Télévision brésilienne

Peixe et l'adolescence sans abri : le feuilleton de début de soirée regarde la rue en face

Dans Por Você, la fuite du personnage avec ses frères et sœurs déplace le mélodrame familial vers une question sociale : qui protège quand la maison n'existe plus ?

Le feuilleton brésilien de début de soirée est souvent associé à un ton plus léger, à la comédie de mœurs et aux romances qui accompagnent le retour à la maison.

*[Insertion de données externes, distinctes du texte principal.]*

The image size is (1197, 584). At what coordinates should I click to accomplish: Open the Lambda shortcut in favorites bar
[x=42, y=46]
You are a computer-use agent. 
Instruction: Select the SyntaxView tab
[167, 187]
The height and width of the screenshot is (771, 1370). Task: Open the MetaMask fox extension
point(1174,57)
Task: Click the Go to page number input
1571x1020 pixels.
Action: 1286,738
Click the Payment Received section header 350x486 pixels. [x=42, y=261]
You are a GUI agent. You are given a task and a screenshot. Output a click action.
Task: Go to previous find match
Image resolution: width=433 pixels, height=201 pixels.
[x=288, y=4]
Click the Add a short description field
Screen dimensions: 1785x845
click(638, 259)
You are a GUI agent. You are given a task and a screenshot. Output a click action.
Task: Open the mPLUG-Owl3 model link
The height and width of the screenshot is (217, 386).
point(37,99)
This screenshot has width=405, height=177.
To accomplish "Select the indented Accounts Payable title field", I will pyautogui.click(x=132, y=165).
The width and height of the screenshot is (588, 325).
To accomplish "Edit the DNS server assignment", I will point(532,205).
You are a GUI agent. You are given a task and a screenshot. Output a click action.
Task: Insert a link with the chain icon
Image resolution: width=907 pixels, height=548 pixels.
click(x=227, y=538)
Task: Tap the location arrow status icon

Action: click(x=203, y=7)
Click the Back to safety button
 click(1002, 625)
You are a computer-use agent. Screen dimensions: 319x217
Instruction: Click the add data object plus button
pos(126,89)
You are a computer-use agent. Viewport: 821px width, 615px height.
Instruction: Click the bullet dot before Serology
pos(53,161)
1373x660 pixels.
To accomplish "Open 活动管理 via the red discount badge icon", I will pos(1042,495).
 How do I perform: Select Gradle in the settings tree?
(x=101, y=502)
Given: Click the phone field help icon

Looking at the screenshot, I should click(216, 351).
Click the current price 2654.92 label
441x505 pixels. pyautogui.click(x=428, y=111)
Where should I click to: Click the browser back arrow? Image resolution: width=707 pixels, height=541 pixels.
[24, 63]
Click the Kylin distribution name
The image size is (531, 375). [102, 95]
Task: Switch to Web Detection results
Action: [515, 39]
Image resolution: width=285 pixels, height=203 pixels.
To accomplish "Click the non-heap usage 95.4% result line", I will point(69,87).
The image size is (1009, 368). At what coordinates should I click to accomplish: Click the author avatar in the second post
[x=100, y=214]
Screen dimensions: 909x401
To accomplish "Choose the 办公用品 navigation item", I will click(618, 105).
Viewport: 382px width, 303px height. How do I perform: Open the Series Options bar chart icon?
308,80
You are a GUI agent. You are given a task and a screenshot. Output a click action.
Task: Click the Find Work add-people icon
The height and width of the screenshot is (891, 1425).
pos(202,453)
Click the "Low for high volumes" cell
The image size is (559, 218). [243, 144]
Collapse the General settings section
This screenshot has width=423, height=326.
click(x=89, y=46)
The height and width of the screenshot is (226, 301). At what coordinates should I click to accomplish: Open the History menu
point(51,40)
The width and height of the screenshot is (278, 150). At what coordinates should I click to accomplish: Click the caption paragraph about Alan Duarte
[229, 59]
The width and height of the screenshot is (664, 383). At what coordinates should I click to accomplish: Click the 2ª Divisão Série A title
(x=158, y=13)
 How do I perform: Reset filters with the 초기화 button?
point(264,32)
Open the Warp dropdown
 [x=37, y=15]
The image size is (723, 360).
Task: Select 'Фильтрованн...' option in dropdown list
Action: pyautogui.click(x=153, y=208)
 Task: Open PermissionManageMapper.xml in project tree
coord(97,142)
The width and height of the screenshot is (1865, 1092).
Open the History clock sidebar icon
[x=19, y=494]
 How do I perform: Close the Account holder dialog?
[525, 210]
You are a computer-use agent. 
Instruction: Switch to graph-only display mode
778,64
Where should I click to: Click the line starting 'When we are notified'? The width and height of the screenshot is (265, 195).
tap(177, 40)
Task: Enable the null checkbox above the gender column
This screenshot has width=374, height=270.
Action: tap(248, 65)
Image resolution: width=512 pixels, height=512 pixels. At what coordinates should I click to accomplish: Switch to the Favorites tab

Dans Por Você, pourtant, cette tranche ouvre aussi un espace à une tension moins confortable : l'enfance et l'adolescence quand le réseau de protection échoue, que la famille se brise et que la rue n'apparaît pas comme une aventure, mais comme une menace concrète.

Le recentrage récent sur Peixe, interprété par Cauê Campos, concentre ce mouvement. Après la mort de Juli, jouée par Lucy Ramos, Bela, interprétée par Sheron Menezzes, tente d'honorer la demande de son amie et de s'occuper de ses quatre enfants : Peixe, Glorinha, Ítalo et Samuca. Ce qui aurait pu n'être qu'une promesse sentimentale devient conflit de garde, adaptation domestique, tension avec l'accueil institutionnel et résistance d'un adolescent qui essaie de protéger ses frères et sœurs avant de savoir comment se protéger lui-même.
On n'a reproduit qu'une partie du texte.